Her rapidly growing tribe of Spirit Guides continue to share tools with the Princess, and she shares hers with them. Here are just a few of the most beautiful flowers produced in her garden, with the assistance of her Spirit Guides, the unwavering support of her Prince, and a God of Her Own Understanding:


- Using her Past as the Momentum to Propel her Forward into her Future. 
- Cutting the chains of her past resentments. 
- Setting and Maintaining Healthy Boundaries with Others.
- Owning Her Part in an Issue.
- Offering Apologies Freely.
- Helping Others for Fun and for Free.
- Cleaning Up Her Side of the Street.
- Choosing to Respond instead of React.
- Practicing the Ability to Not Take Things Personally.
- Backing Out of Situations That Are None of her Business. 

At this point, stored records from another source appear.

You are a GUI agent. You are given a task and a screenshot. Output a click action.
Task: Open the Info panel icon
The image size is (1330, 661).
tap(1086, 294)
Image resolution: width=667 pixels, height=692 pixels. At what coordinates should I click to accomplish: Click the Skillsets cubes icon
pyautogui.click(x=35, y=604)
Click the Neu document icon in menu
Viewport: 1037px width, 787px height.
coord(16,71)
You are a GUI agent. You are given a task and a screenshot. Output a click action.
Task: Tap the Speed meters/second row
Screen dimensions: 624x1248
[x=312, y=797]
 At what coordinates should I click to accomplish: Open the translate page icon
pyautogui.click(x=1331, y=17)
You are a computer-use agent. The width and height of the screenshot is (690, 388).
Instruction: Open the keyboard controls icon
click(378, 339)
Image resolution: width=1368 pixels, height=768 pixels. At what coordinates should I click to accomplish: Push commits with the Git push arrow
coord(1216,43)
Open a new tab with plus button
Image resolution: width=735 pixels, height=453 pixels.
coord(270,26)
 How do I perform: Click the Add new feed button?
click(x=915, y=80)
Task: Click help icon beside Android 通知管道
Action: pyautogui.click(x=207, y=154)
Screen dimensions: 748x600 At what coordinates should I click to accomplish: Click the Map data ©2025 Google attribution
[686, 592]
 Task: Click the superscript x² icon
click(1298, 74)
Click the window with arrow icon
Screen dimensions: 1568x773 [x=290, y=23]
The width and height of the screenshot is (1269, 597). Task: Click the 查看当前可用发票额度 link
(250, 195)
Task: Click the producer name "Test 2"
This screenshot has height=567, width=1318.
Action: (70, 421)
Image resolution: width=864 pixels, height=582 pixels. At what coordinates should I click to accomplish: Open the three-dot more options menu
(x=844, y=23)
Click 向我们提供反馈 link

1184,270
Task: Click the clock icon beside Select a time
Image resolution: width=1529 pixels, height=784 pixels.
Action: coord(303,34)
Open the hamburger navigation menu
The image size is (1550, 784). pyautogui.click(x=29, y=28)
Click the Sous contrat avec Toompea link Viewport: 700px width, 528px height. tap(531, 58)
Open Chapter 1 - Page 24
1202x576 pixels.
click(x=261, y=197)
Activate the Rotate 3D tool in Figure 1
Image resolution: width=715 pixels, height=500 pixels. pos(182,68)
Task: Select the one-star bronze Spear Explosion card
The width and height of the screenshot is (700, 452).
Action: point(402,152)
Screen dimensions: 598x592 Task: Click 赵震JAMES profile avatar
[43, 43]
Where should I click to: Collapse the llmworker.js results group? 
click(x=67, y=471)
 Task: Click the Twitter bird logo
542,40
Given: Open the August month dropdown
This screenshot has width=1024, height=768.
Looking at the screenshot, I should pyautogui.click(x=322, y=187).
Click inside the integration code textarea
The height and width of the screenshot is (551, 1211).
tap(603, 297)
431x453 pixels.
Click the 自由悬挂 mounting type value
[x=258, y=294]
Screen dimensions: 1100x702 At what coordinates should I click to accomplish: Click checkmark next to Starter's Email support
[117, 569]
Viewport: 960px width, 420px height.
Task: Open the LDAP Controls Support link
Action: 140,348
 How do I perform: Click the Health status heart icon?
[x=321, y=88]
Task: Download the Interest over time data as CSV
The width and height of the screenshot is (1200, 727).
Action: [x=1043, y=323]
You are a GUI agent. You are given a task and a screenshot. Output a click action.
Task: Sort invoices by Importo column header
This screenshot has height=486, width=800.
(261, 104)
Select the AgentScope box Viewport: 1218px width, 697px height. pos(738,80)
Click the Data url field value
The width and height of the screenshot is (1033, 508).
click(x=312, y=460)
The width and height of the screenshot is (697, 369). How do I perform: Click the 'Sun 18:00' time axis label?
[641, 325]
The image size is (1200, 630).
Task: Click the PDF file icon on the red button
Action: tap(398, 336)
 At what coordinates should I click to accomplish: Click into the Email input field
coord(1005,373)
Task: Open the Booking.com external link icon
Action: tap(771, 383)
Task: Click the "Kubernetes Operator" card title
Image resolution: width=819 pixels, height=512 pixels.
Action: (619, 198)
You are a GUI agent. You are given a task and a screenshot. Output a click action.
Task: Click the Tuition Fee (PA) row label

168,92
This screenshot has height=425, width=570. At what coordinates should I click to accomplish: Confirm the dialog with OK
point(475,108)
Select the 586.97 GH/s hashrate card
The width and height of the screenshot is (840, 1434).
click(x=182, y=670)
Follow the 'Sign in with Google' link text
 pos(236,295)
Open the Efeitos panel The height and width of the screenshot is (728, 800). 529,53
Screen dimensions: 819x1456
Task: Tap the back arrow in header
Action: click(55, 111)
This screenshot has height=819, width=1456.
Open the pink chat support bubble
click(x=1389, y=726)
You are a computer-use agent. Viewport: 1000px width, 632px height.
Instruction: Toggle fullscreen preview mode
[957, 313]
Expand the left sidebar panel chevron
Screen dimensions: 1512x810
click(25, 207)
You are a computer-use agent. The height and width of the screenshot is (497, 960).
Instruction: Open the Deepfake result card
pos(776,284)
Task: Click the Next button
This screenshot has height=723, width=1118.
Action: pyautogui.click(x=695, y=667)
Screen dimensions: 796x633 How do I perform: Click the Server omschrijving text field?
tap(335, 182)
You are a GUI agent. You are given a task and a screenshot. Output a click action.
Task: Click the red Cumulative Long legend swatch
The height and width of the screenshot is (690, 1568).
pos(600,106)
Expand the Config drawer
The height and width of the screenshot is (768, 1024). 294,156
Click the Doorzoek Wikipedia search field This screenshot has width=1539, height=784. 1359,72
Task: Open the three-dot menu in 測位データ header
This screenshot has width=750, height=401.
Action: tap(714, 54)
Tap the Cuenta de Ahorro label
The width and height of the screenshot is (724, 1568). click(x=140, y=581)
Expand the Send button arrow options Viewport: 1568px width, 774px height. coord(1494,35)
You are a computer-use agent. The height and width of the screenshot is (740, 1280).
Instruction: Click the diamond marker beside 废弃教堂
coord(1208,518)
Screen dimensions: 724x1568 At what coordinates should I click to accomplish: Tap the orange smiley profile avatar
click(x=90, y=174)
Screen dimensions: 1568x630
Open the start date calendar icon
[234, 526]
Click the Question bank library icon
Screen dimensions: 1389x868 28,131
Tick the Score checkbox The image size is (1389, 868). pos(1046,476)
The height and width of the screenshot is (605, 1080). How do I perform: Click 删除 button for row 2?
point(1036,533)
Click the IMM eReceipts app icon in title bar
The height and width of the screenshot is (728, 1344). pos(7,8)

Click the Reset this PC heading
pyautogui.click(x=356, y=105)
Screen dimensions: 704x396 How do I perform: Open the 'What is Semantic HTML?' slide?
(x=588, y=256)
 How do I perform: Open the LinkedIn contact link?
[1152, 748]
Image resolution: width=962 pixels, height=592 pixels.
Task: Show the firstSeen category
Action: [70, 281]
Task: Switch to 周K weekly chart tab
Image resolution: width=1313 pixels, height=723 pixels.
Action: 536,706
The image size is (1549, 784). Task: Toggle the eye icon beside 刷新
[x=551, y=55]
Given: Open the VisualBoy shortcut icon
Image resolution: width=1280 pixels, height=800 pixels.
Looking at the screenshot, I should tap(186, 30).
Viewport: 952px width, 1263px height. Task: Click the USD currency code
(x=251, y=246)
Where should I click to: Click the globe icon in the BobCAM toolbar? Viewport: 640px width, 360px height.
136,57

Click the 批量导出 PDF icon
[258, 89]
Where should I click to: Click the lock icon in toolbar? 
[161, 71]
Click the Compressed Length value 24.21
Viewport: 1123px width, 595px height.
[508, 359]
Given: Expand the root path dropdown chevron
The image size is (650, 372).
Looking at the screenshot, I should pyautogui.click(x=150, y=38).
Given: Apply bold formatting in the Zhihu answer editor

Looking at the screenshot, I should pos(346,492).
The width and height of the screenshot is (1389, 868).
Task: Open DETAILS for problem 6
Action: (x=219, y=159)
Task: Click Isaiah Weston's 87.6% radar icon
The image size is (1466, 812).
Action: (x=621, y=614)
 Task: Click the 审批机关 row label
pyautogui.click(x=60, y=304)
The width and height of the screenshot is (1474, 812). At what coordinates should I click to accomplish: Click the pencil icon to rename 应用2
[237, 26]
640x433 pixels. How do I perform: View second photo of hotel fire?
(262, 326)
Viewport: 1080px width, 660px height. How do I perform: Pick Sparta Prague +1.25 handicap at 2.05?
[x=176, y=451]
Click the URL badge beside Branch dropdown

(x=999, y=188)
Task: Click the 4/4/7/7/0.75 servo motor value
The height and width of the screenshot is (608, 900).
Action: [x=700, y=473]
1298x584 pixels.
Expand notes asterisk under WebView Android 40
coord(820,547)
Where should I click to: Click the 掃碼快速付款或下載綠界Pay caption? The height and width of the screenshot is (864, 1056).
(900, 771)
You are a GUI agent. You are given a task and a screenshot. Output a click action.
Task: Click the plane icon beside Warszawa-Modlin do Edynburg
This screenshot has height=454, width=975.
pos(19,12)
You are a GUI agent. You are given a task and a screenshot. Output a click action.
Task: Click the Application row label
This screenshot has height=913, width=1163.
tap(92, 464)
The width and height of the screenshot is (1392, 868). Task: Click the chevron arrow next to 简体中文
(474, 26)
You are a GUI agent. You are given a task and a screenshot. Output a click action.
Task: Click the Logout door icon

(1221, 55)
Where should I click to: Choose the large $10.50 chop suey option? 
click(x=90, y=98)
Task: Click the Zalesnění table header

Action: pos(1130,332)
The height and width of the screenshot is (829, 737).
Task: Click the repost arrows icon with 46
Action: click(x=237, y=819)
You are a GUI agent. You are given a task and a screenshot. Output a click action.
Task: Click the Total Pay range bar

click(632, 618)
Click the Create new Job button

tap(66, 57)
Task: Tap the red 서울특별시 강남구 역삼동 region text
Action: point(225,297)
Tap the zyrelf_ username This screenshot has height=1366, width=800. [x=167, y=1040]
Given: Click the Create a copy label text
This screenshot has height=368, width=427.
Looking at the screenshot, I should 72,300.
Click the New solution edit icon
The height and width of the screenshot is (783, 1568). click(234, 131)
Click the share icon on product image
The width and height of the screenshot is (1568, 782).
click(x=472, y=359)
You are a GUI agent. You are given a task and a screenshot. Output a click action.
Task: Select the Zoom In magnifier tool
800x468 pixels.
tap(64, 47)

- Offering Respect and Support When She May Not Agree.
- Practicing Active Listening and Seeking Information from Others.
- Being Coachable and Having a Teachable Heart.
- Being Trustworthy and Holding Other People’s Secrets Close to her Heart.
- Practicing Discernment by Learning What is Hers to Attend To, and What is NOT Hers to Attend to.
- Practicing Loving with Detachment
- Not Rescuing Others From an Opportunity For Them to Help Themselves. 
- Realizing that She Can’t Be All Things to all People 
- Accepting that Serenity Entails the Absence of Figuring Everything Out.
- Peacefulness Practice Includes Being OK Sitting in the Questions. 
- Practicing Gentleness with her Humanity (i.e. The Absence of Shaming Herself for Having Natural Human Desires, Yet Loving Herself and Others Too Much to Allow Those Desires to Wreak Havoc and Chaos.)
- Ceasing Fighting the Flow of the Universe, and Instead Working to Watch What’s Happening and Join in that Harmonious Dance.
- Practicing Non-Judgement in All Situations.
- Becoming ”The Watcher” of Her Thoughts, Without Attaching Them to Her Character.
- Realizing It’s Natural to Fear Change- And Realizing She Has a Choice to View it as an Adventure. 
- Remembering that People Don’t Do Things TO Her, People Just Do What they Do.
- Allowing Things to Unfold Organically, Instead of Forcing Her Agenda.
- Remembering to Ask Instead of Assume.
- Practicing the Bravery Required to Freefall into the Mystery of Life.
- Accepting and experiencing all the human feels: self-doubt, joy, discouragement, belly laughter, fear, love for herself and others. 
- Practicing Embracing All Facets of her Personality; and Recognizing that her Diversity Affords her the Ability to Meet People Where They Are.
- Experiences the Joy of Not Taking herself Too Seriously and The Ability to Laugh at herself. 
- Practicing Patience While Experiencing the Big Feels, Because They Are impermanent….


- Practicing Valuing Life…(whatever that looks like to you) because of its’ impermanence.